Oakley began each film with a jaunty "Hello Youtubers" before continuing with whatever had caught his attention since his last entry. This could be a memory, an observation or a helpful tip. In his opus on "Making an English Cup of Tea" he explained the importance of warming the teapot (his aunt "who thought she was very posh" would yell at him that she expected "boiling water not boiled water"). A walk into Bakewell along the river path inspired another video, a visual "poem on some thoughts when looking at an old gnarled tree" ("I know exactly how you feel," was his starting point).
Inevitably his YouTube popularity drew the gaze of the world's media. He initially refused requests for interviews, which he considered "pointless and dangerous". In his seventh video he addressed this intrusion and made a statement declaring that several "geriatric1927" websites had been created by others. "I leave you to make up your own mind about their motives," he said wearily. His aim in making the films was, he reiterated, to reduce his loneliness and isolation, not to nurture any ambitions to become a celebrity. He later relented after a BBC interview. "They were so lovely," he said. "I can't think how many TV companies have been since. I don't regret it."

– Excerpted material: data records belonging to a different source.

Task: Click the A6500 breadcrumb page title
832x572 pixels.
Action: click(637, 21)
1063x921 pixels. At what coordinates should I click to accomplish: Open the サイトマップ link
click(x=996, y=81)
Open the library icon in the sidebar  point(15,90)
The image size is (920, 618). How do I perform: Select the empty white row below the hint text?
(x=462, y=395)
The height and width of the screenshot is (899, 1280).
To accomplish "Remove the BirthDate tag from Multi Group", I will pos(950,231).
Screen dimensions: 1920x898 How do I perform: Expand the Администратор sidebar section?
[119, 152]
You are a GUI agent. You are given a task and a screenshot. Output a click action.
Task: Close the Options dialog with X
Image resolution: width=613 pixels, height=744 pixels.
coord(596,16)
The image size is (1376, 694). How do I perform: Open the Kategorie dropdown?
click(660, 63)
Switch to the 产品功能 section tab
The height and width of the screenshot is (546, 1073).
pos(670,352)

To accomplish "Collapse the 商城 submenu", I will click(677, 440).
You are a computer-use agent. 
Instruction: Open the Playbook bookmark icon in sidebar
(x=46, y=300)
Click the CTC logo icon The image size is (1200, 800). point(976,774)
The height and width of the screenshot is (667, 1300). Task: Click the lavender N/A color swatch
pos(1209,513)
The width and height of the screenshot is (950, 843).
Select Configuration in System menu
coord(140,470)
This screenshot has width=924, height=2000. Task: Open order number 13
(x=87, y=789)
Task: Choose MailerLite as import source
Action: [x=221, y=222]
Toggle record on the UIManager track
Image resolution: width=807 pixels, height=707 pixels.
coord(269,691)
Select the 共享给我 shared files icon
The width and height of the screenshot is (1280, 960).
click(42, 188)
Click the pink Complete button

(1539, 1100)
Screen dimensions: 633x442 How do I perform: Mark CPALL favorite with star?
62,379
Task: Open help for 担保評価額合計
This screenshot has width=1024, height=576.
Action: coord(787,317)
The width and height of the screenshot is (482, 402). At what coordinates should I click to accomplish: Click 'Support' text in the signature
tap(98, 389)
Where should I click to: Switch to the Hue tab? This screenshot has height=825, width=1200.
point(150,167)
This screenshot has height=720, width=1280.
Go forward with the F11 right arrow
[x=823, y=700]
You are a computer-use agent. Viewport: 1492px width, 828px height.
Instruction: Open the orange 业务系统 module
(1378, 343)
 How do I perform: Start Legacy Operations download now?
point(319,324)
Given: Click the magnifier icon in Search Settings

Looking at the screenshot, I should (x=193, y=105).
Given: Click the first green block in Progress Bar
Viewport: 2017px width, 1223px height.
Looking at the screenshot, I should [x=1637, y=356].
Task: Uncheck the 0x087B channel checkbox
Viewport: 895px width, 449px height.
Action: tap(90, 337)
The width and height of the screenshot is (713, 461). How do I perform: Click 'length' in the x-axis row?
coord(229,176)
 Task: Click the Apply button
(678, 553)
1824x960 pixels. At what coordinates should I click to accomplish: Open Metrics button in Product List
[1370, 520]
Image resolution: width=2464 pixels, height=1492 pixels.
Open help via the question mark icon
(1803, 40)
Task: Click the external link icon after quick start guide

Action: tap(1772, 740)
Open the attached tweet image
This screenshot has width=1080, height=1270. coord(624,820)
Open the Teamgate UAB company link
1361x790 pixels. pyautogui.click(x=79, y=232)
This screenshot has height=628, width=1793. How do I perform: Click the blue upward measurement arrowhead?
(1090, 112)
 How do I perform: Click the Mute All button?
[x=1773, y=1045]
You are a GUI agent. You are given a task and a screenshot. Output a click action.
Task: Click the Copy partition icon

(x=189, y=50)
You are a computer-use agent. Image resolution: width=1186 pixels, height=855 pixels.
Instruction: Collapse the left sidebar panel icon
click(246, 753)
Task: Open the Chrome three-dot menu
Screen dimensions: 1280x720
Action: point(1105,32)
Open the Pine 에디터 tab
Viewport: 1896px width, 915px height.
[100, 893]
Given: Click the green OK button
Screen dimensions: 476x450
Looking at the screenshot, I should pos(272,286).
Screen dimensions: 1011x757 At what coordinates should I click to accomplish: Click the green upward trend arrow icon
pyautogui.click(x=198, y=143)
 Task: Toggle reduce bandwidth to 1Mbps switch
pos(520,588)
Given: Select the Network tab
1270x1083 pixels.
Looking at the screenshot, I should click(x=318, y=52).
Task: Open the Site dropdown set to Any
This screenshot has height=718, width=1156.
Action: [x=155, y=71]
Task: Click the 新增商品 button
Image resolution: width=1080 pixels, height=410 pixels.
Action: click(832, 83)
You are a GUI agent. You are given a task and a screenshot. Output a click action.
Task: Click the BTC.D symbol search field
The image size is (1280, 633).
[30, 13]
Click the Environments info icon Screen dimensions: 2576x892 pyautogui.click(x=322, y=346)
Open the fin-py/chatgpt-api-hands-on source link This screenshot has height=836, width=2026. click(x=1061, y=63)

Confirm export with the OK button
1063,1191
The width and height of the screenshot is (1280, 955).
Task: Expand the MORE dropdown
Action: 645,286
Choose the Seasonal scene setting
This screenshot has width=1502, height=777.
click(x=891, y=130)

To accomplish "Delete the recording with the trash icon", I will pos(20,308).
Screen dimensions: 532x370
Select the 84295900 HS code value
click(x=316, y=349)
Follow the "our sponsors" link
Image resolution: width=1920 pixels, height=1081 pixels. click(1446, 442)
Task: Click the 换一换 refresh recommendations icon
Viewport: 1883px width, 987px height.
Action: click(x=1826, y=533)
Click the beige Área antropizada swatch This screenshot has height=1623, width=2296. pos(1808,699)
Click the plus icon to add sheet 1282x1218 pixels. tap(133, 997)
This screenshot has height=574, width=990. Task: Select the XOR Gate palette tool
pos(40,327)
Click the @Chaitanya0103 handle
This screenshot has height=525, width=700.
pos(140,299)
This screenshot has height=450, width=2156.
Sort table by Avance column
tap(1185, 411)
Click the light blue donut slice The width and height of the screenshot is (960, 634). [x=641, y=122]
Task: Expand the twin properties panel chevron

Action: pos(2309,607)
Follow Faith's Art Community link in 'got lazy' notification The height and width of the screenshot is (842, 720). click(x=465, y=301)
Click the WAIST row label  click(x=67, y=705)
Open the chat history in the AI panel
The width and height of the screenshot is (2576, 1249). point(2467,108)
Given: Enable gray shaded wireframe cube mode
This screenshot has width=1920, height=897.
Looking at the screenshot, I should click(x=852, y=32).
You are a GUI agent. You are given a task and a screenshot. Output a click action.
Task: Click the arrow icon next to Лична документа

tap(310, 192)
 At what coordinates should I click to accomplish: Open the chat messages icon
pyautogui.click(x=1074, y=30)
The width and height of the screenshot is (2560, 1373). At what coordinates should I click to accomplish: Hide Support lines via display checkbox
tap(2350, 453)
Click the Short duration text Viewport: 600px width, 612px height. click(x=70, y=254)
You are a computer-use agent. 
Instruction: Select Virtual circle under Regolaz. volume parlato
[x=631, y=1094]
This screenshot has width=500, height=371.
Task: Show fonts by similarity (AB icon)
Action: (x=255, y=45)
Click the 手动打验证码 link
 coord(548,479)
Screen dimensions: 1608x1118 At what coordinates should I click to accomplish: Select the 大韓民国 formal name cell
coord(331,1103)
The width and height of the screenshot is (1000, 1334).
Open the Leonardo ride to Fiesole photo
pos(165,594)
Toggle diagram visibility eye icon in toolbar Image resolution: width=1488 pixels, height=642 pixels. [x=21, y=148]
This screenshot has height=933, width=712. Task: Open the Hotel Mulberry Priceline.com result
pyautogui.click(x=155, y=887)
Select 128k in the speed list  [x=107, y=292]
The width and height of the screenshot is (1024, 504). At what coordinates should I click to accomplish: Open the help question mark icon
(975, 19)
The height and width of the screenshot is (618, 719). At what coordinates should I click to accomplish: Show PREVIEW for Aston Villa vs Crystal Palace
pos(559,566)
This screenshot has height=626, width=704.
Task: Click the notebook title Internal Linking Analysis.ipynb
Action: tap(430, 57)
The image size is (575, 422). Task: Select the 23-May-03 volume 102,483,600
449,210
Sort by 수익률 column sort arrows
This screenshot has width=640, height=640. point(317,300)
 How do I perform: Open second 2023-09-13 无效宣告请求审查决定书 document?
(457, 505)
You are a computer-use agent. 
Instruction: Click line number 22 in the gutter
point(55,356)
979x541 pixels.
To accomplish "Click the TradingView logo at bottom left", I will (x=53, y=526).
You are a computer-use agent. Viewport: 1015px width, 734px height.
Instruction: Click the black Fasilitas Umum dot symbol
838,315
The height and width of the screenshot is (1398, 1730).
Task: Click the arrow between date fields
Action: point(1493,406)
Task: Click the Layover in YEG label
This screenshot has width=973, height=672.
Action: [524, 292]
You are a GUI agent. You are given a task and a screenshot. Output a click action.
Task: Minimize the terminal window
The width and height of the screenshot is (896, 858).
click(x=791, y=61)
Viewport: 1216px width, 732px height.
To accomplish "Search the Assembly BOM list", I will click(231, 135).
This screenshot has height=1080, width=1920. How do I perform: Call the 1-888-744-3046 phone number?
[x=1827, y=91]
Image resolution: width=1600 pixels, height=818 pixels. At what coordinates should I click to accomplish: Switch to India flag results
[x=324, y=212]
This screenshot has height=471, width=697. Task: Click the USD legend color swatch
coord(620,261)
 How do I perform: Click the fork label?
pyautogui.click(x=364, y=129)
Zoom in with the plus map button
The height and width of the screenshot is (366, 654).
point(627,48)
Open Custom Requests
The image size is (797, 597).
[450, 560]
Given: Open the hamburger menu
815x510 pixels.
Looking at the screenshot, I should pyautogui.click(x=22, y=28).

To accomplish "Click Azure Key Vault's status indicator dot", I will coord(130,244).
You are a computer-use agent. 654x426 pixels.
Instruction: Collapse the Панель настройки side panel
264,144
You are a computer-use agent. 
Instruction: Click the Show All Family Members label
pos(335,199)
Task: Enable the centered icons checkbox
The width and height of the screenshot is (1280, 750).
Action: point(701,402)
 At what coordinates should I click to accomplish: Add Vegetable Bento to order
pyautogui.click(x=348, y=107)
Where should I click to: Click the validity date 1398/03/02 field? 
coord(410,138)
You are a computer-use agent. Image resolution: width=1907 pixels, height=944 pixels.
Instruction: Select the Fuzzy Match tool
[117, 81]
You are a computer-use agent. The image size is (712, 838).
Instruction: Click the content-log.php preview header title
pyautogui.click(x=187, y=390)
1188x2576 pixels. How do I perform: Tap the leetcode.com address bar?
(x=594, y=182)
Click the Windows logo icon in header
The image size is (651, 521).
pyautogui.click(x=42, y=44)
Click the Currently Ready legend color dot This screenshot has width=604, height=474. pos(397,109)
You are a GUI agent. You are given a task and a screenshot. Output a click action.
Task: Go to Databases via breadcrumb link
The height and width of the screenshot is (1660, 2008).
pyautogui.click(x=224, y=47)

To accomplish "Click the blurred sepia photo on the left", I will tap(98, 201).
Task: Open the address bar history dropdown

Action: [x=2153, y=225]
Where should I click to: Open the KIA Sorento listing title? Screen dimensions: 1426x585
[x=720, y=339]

Oakley believed that YouTube "reflects the whole of society". But he was aware that the Internet had its more unpleasant corners. "Whilst I've not been taking part in chat rooms I have seen what goes on and, well, pretty disgusted by it really," he said in 2007, "because people could hide behind any sort of identity." The transparency of his video log, however, allowed him to develop friendships and, he acknowledged, become "a grandad kind of figure" to a global audience.
A WHOLE NEW WORLD
In 2006 he said his YouTube adventure had been "one of the major changes and breakthroughs in my life and given me a whole new world to experience". In his last post on February 12 this year - in which he appears gaunt from the effects of cancer and is bundled up in a dressing gown - he completed his series of his Navy service tales before a typically humble sign-off: "That's it really. And sort of in conclusion I will say possibly my final goodbye. So goodbye."
He is survived by a son and daughter.